Turing intrigue into exploitation…

…is pretty simple: a bad actor uses a successful phishing or social engineering scam to gain control of a legitimate email address or social media profile, then makes the same kind of incomplete statement we would see on a clickbait headline:

clickbait

“Who passed away?” we might ask, especially if we see a family member or friend post this to their Facebook page. The URL here looks like it comes from a URL shortener, a kind of redirect used to shorten a long or complex URL into something short or human readable. Since short URLs obscure what site you’re actually going to, they can link to any page. From there, maybe the attacker has a lookalike page where it seems like you were logged out of Facebook, then when you go to log back in, you upload your login and password to the attacker. With that in mind, it makes it pretty obvious how the owner of this account got hacked in the first place. Connecting to attacker’s server could also lead you to download malware.

Tempering your intrigue…

…is the key to staying ahead of these attacks. Another is to think critically about how to engage with content online. It’s one thing if you use a relatively well curated feed to look at headlines (like Google Discover, or the mainstream parts of Reddit, for instance), but another thing if you’re on a social media platform, responding to text messages, looking at your email inbox, or even answering the phone. Even well known platforms have their own problems with promoting scams.

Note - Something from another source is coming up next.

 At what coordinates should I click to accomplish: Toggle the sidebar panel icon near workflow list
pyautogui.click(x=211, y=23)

A client recently reached out to us about a Dropbox link that was sent to them, for instance; since the email is really sent from Dropbox, it can be delivered even if the attachment is malware. These attachments can be named something generic but intriguing, as if it’s an important tax document. For this reason, the best practice is to simply not click anything that you aren’t explicitly expecting, even from a trusted source.

How we communicate with one another matters…

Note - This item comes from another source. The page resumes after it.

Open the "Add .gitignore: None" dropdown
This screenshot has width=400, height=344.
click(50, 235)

…but the tricky thing is that the media and social media landscape shapes the way people communicate with one another too. To build a defense against scams, we need to think less about what people want (including ourselves) and more about the risks—and rewards—inherent in digital communications.

Could there really be a high reward when clicking on something that doesn’t give you all the information about what you’re clicking? The text message version of these scams can help us establish what to look for when we’re communicating digitally. Often, scammers will start out simply by texting you a “hey…” or make it look like you already know the person you’re texting with. At best, it’s a lost long friend or old flame trying to reconnect, but at worst, it can be the start of bigger scam. A few that I’ve seen personally are about whether “this is your number or not,” but without someone introducing themselves first.

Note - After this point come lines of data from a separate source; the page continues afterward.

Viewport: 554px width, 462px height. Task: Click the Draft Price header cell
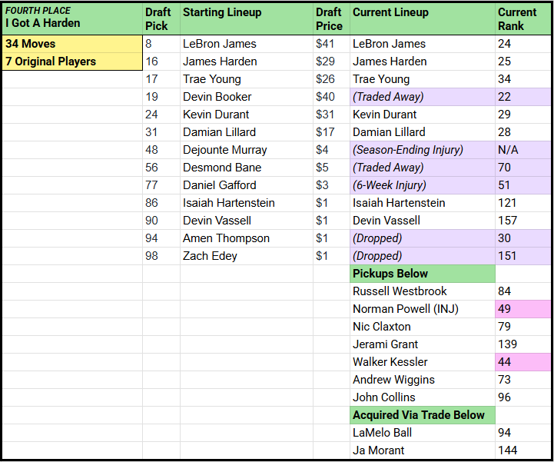click(329, 19)
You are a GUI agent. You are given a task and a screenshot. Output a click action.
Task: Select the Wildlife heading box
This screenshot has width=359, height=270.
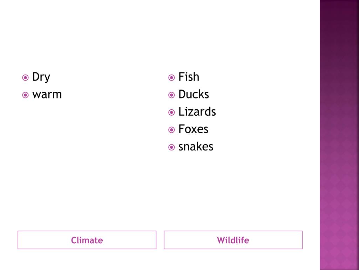(x=233, y=240)
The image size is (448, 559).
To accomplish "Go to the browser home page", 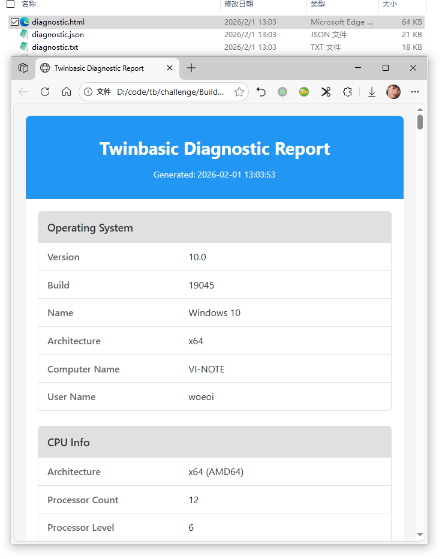I will [67, 92].
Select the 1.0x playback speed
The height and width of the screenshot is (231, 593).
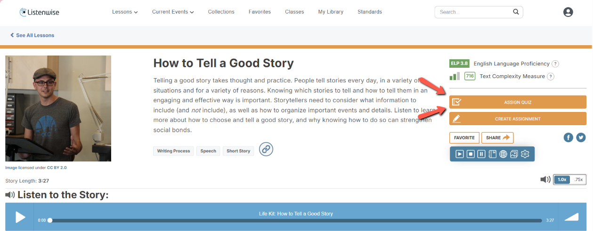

It might be helpful to remember that this technique isn’t new, but the way it gets to us (and the amount of scammers trying to use our curiosity against us) is. Clicking on a link or responding to a text message are things that we should understand as signs of trust that have already been established for a contact or a platform, and that trust needs to be earned. And of course, if it’s something important, people will always find a way to reach out to you with more complete information to let you know that you can trust them.